2

Just wondering what is the soundest way to allocate memory and fread() array data from a file in C.

First, an explanation:

int32_t longBuffer;

Now, when freading in the longBuffer, the code could go as:

fread(&longBuffer, sizeof(longBuffer), 1, fd); //version 1
fread(&longBuffer, sizeof(int32_t), 1, fd); //version 2

Among the two, I would say that version 1 is more bug-safe, since if the type of longBuffer changes (let's say to int16_t), one does not have to worry about forgetting to update the fread()'s sizeof() with the new type.

Now, for an array of data, the code could be written as:

//listing 1
int8_t *charpBuffer=NULL; //line 1
charpBuffer = calloc(len, sizeof(int8_t)); //line 2
fread(charpBuffer, sizeof(int8_t), len, fd); //line 3

However, this exhibits the problem exposed in the first example: one has to worry about not forgetting to synchronize the sizeof(<type>) instructions when changing the type of charpBuffer (let's say, from int8_t* to int16_t*).

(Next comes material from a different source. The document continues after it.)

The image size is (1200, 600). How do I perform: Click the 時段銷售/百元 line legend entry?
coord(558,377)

So, one may attempt to write:

fread(charpBuffer, sizeof(charpBuffer[0]), len, fd); //line 3a

as a more bug-safe version. This should work since, after the allocation on line 2, writing charpBuffer[0] is perfectly valid.

Also, one could write:

fread(charpBuffer, sizeof(*charpBuffer), len, fd); //line 3b

However, trying to do the same for memory allocation, such as:

charpBuffer = calloc(len, sizeof(charpBuffer[0])); //line 2a

while better in syntax, exhibits undefined behaviour because, at this stage, writing charpBuffer[0] results into dereferencing a NULL pointer. Also, writing:

charpBuffer = calloc(len, sizeof(*charpBuffer)); //line 2b

exhibits the same problem.

So, now the questions:

  1. Are the lines of code "line 2b" and "line 3b" correct (ignore the undefined behaviour for this question) or there are some tricks that I miss w.r.t. their "wiser" counterparts such as "line 2a/3a" and "line 2/3"?

  2. What would be the most bug-safe way to write the "listing 1" code, but avoiding any form of undefined behaviour?

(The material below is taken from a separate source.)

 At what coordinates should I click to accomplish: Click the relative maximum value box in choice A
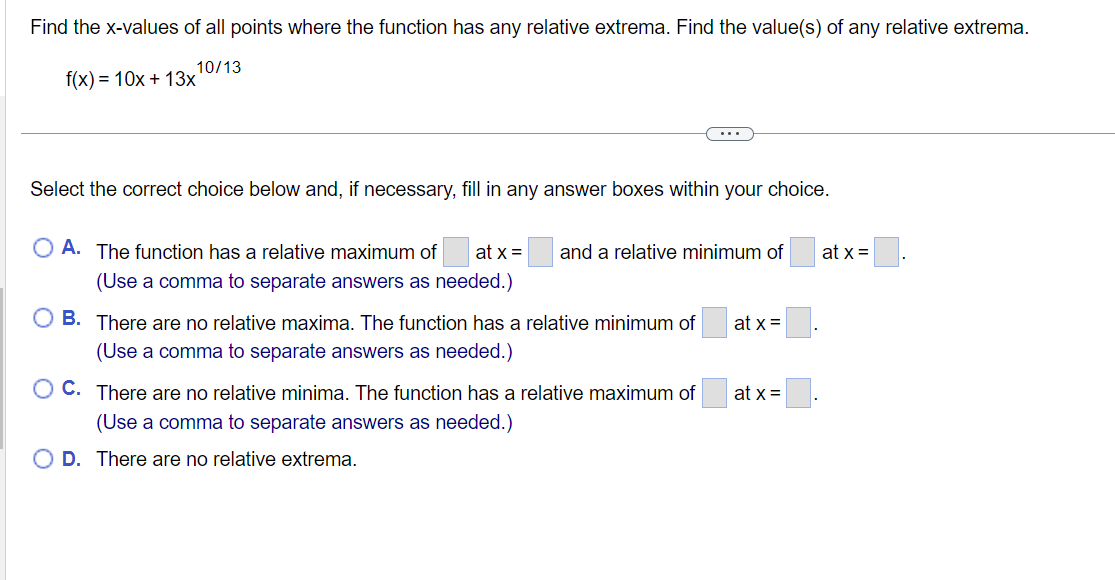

EDITS (in order to clarify some aspects):

The discussion took wrong direction. The question of compile time vs run time is one thing (and I would like to have a standard guarantee for this one, too, but it is not the topic). And the question of undefined behaviour for sizeof(NULL dereferencing) is another. Even if at compile time, I am not convinced that this is guaranteed by the standard to not result in UB. Does the standard provide any guarantees?

Jonathan Leffler
  • 730,956
  • 141
  • 904
  • 1,278
user1284631
  • 4,446
  • 36
  • 61

2 Answers2

3

You seem to have a wrong idea about the sizeof operator. This operator is evaluated at compile-time, so the expressions that you pass to it have no chance of being evaluated while the program is running.

In the context of a sizeof operator, *charBuffer and charBuffer[0] are both safe regardless of whether they are used before or after the corresponding memory is available. It is just a way of avoiding to type the name of the type, less duplication therefore.

EDIT

As commented below, there is a notable exception to the rule that sizeof is evaluated at compile-time (although it is not relevant to the code posted in the question). Since C and C++ allow variable-length arrays as automatic variables, applying sizeof on these may actually involve some runtime overhead.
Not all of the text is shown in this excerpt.